A few cool evenings may be indicating a change of seasons. It is finally comfortable enough to warm up the oven for a few new recipes. Kale is a super food and the vitamin K won’t be affected if you bake it. Adding in the anti-oxidant rich sweet potato makes a delicious fall salad packed with nutrients.

Roasted Balsamic Kale and Sweet Potatoes

  • Servings: 4-6
  • Difficulty: easy
  • Print

Nutritional and delicious warm salad that is quick and easy.

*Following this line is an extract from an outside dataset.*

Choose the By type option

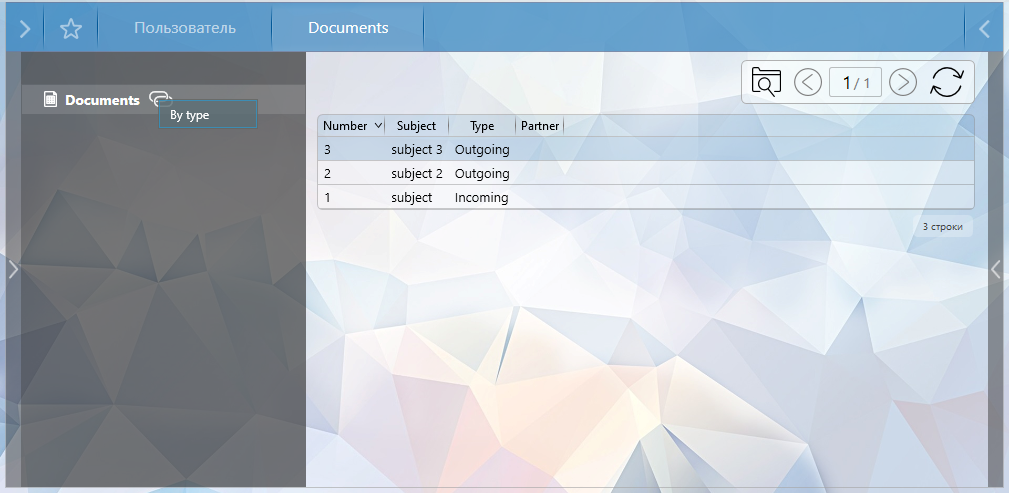pyautogui.click(x=207, y=115)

  • 4-5 washed, peeled and cubed sweet potatoes
  • 1 bundle of rinsed, dried and de-stemmed kale
  • 1 chopped shallot
  • 4 crushed garlic cloves
  • ½ lemon, juiced
  • ¼ c. balsamic vinegar
  • ¼ c. olive oil
  • salt, pepper, thyme


pre-heat oven to 350°
  1. Make a kale leave rub from the balsamic vinegar, oil,  and lemon in a small bowl.
  2. Rub the kale leaves, and then add the sweet potatoes and place in 2 shallow baking pans.
  3. Add the shallot, garlic, seasonings and hand toss to coat everything.
  4. Place the pans in the middle of the oven to prevent the kale from burning.
  5. After 10 minutes at 350°, flip everything over with a spatula and lower the heat to 325°.
  6. Roast another 25 minutes, tossing occasionally until the sweet potatoes are soft.
  7. Top with toasted pepitas and Dairy-free Sour Cream.